LTFRB says DBP ready to waive jeepney loan penalties amid soaring fuel costs
Marijo Farah A. Benitez Ipinost noong 2026-03-27 13:04:07
MARCH 26, 2026 — The LTFRB has said that the Development Bank of the Philippines (DBP) is open to waiving penalties on unpaid modern jeepney loans, a move triggered by skyrocketing fuel prices linked to Middle East tensions. For jeepney operators drowning in debt, this could be the break they’ve been waiting for.
LTFRB Chairman Vigor Mendoza II admitted the sector is in crisis.
“We fully understand the situation of the public transport sector this time so we are exerting efforts to provide all the necessary assistance to them to ease their burden,” he said, explaining why the agency formally asked DBP to suspend or waive penalties under its PASADA loan program.
The problem? Fuel costs have surged, the peso has weakened, and operators are struggling to keep up with payments on modern jeepneys that were supposed to symbolize progress. Instead, they’ve become a financial chokehold.
DBP responded with a letter acknowledging the impact of the Middle East crisis on oil-dependent countries like the Philippines. The bank admitted that global oil prices and the peso’s slide have “directly raised operational costs for the transport sector and caused financial distress to TSEs.”
The good news: DBP is open to waiving penalties. The catch: it will be on a case-to-case basis, subject to approval. No blanket relief, no automatic forgiveness — just a cautious lifeline.
Now here’s the irony. The modernization program was meant to give commuters safer, cleaner rides. But if operators can’t pay their loans, they cut trips or abandon routes. Who suffers? The millions of Filipinos who rely on jeepneys every single day.

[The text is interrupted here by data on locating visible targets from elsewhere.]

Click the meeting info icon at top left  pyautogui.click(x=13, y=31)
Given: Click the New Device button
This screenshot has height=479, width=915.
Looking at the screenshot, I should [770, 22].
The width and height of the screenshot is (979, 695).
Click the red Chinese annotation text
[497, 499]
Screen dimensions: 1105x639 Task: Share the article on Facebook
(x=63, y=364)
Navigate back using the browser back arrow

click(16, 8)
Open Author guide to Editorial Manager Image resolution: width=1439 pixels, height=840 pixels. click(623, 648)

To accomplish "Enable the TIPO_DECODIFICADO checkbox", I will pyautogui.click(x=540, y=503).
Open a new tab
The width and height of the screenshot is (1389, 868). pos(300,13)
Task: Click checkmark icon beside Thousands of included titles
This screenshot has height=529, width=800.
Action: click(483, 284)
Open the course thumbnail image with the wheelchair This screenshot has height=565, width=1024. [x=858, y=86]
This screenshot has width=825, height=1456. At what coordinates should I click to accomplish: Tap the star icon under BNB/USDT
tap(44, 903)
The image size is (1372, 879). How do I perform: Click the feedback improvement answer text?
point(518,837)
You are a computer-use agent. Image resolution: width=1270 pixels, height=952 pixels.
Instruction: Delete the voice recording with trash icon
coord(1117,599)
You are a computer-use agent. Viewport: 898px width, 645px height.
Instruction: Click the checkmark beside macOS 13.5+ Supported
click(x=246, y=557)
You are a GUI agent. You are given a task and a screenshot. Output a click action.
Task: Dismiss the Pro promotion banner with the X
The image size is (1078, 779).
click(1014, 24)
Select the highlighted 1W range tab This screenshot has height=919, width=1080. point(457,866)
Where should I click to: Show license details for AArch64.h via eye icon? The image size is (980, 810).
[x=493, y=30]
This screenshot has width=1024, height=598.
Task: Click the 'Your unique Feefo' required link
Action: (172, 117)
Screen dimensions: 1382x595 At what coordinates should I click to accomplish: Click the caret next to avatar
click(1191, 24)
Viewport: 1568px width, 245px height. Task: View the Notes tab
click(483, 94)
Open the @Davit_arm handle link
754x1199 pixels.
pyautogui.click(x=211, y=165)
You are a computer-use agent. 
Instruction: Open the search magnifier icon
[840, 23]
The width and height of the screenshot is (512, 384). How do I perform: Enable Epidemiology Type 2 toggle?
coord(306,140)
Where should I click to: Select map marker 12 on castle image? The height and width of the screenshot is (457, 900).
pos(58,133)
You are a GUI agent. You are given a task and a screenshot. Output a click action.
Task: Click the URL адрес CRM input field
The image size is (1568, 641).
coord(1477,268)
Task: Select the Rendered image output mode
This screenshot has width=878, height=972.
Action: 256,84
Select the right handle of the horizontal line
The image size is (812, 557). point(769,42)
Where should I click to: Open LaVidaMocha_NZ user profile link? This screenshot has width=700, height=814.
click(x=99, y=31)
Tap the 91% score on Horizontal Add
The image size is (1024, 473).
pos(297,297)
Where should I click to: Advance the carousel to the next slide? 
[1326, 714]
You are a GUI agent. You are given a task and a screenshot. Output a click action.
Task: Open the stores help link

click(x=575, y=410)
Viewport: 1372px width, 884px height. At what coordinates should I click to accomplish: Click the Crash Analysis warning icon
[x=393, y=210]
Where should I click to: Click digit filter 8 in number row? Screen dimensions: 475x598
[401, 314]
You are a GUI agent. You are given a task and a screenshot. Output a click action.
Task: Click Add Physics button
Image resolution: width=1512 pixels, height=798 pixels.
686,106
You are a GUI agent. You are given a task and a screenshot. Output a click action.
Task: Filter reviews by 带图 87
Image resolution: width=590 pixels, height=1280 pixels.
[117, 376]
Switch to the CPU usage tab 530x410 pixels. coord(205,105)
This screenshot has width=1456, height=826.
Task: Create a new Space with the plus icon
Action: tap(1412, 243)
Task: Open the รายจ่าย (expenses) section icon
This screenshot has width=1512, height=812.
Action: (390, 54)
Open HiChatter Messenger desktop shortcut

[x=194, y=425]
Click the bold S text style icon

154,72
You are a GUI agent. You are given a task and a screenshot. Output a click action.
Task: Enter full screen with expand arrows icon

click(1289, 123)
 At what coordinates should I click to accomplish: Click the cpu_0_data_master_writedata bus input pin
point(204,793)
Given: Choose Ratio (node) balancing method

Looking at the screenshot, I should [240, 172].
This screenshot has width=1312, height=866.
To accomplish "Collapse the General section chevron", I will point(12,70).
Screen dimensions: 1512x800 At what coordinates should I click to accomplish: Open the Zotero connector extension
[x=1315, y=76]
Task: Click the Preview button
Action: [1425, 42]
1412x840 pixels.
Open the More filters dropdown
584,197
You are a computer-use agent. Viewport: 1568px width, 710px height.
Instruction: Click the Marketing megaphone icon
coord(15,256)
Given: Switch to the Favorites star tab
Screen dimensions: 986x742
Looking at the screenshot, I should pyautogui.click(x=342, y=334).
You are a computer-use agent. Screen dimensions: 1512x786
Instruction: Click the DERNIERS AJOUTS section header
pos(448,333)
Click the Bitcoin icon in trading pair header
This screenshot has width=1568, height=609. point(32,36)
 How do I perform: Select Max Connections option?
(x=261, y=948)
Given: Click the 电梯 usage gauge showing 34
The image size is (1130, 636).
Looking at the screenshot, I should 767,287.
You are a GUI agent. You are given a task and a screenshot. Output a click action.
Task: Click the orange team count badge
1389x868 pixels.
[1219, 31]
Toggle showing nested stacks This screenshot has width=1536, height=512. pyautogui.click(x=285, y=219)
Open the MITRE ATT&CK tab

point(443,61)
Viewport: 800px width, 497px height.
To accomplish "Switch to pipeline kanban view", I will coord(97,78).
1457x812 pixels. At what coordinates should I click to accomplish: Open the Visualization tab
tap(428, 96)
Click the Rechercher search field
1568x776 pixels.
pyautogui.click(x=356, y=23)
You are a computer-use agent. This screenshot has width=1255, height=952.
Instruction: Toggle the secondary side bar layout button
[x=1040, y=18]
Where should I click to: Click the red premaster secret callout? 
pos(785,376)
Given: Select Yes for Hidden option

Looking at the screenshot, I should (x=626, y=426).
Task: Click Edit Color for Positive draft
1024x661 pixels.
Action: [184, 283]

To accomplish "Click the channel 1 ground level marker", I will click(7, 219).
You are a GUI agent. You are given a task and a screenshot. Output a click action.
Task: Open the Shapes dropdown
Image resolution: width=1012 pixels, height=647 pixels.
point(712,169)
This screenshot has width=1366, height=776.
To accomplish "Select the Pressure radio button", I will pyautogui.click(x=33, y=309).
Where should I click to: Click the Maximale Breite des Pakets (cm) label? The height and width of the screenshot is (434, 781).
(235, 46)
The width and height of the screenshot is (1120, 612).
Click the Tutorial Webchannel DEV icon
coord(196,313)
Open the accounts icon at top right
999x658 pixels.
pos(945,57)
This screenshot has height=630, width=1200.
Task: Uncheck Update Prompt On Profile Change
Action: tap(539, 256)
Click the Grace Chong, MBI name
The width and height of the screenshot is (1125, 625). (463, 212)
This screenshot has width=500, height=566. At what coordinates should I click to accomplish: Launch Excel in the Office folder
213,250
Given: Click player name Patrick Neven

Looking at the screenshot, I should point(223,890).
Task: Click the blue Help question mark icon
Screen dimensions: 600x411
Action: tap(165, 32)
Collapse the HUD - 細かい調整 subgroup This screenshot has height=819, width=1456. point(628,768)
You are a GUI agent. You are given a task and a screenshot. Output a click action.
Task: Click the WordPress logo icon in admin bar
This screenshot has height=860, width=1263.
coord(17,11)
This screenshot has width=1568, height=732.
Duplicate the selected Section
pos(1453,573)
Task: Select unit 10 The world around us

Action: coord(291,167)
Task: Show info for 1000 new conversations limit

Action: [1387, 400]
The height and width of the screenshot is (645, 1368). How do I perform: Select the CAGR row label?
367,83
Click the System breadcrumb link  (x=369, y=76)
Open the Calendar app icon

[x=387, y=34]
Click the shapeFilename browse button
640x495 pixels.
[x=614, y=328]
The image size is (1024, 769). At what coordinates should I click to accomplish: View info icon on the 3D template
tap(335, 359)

The modernization dream is colliding with geopolitical reality. Operators are squeezed between high fuel costs and passengers unwilling to pay higher fares. And now, the government is scrambling to keep the system afloat.
Waiving penalties isn’t just about saving operators — it’s about saving commuters from chaos. If jeepney drivers stop driving, the country’s daily commute grinds to a halt.
But is a case-to-case waiver enough? Or is this just a ‘band-aid’ on a bleeding wound?
The modernization program was ambitious, maybe too ambitious for a sector running on razor-thin margins. Without a stronger safety net, every oil shock abroad will keep shaking the foundations of Philippine public transport.